## Obiettivo A
Secondo il testo sul buddismo, in quali territori fuori dall'India si diffuse il buddismo? Elencali tutti.
## Obiettivo B
Nel testo sul buddismo, con quale nome è indicato il buddismo tibetano?

## Testo fornito
_ _ _ _ _ _ _
I libri canonici del buddhismo
sono tre raccolte o “canestri “ ( appunto Tripitaka, Tre Canestri), una
concernente la disciplina monastica (Vinaia), una che espone gli insegnamenti
dei maestro (Sutra) e la terza dedicata alla dottrina (Abhidharma).
Il buddismo comincia a
conquistare un posto rilevante in India con l’Imperatore Asòka (secolo III
a.C.). Diviene presto un fatto culturale di tale importanza da varcare i
confini dell’India, diffondendosi a Ceylon, nell’Indocina, in Cina, in Corea,
in Giappone, nel Tibet. Il Buddismo cinese , come anche quello giapponese, da
vita a riplasmazioni teoriche e a sette originali. Tra queste ricordiamo: la
“Terra Pura” che si svolge dalla venerazione del dhyàni-Buddha Amitàbha (in
Giappone amidaismo, da Amida, il nome giapponese di Amitabha) ; la scuola Ch’an
(il futuro Zen giapponese); la setta T’ien (che sarà per i giapponesi il
tendai) che cerca di conciliare i vari indirizzi buddisti. Nel Tibet il buddismo
penetra nel secolo VII d.C. come tantrismo per alcuni caratteri delle sue
concezioni “magiche” , affini alle forme della tradizione religiosa indigena .
Nella lotta tra i vari monasteri , prevalse quello di Lhasa. Il Buddismo
tibetano si chiamò lamaismo.
BUDDHA
Buddha ( sanscrito, Buddhà,
l’illuminato) , il nome dato tradizionalmente
al fondatore del buddismo, Siddharta Gautama (o Gotama) del clan Sàkya (a capo di uno staterello
dell’attuale Nepal). Siddhartha sarebbe stato il figlio del re dei Sakya , e
quindi un membro della casta dei guerrieri; mentre secondo un’altra tradizione
sarebbe appartenuto alla casta dei brahmani (sacerdoti). Gli studiosi moderni
fissano le sue date di nascita e di morte, rispettivamente, al 560 e al 480 a .C. . Numerose leggende
compongono la sua biografia
tradizionale: tutte con un particolare significato metastorico. A
prescindere dalla verità storica e tanto per dare un senso all’azione del
Buddha ricorderemo lo schema biografico essenziale. Siddhartha, educato a corte
lontano dalle miserie del mondo scopre il dolore incontrando casualmente,
durante una passeggiata, un vecchio, un ammalato, un cadavere e un monaco.
_ _ _ _ _ _ _
## Dati forniti
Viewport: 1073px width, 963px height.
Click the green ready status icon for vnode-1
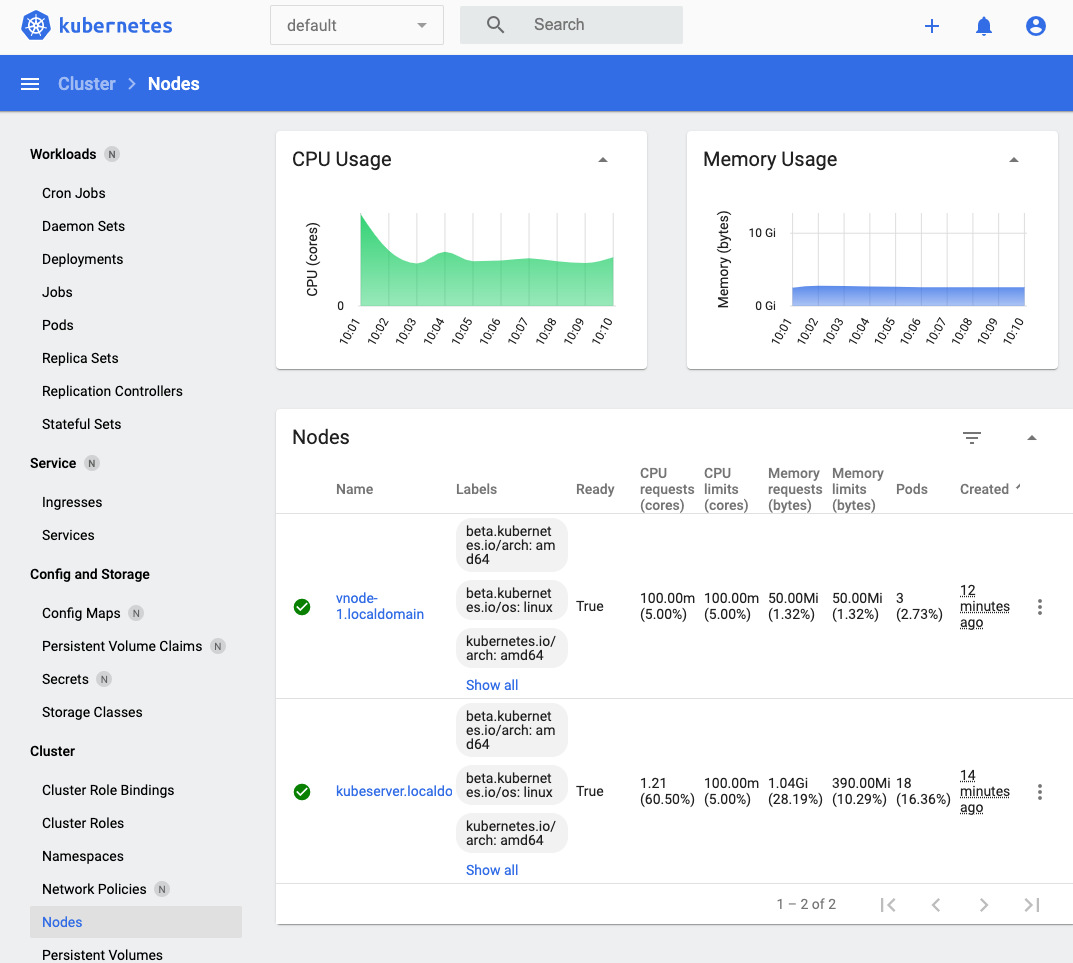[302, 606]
_ _ _ _ _ _ _
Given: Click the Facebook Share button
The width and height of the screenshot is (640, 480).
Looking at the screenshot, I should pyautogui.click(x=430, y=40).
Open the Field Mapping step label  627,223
_ _ _ _ _ _ _
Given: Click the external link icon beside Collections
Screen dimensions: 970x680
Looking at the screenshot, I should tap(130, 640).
_ _ _ _ _ _ _
## Risposta completa A
Il buddismo si diffuse a Ceylon, nell'Indocina, in Cina, in Corea, in Giappone e nel Tibet.

## Risposta completa B
Il buddismo tibetano si chiamò lamaismo.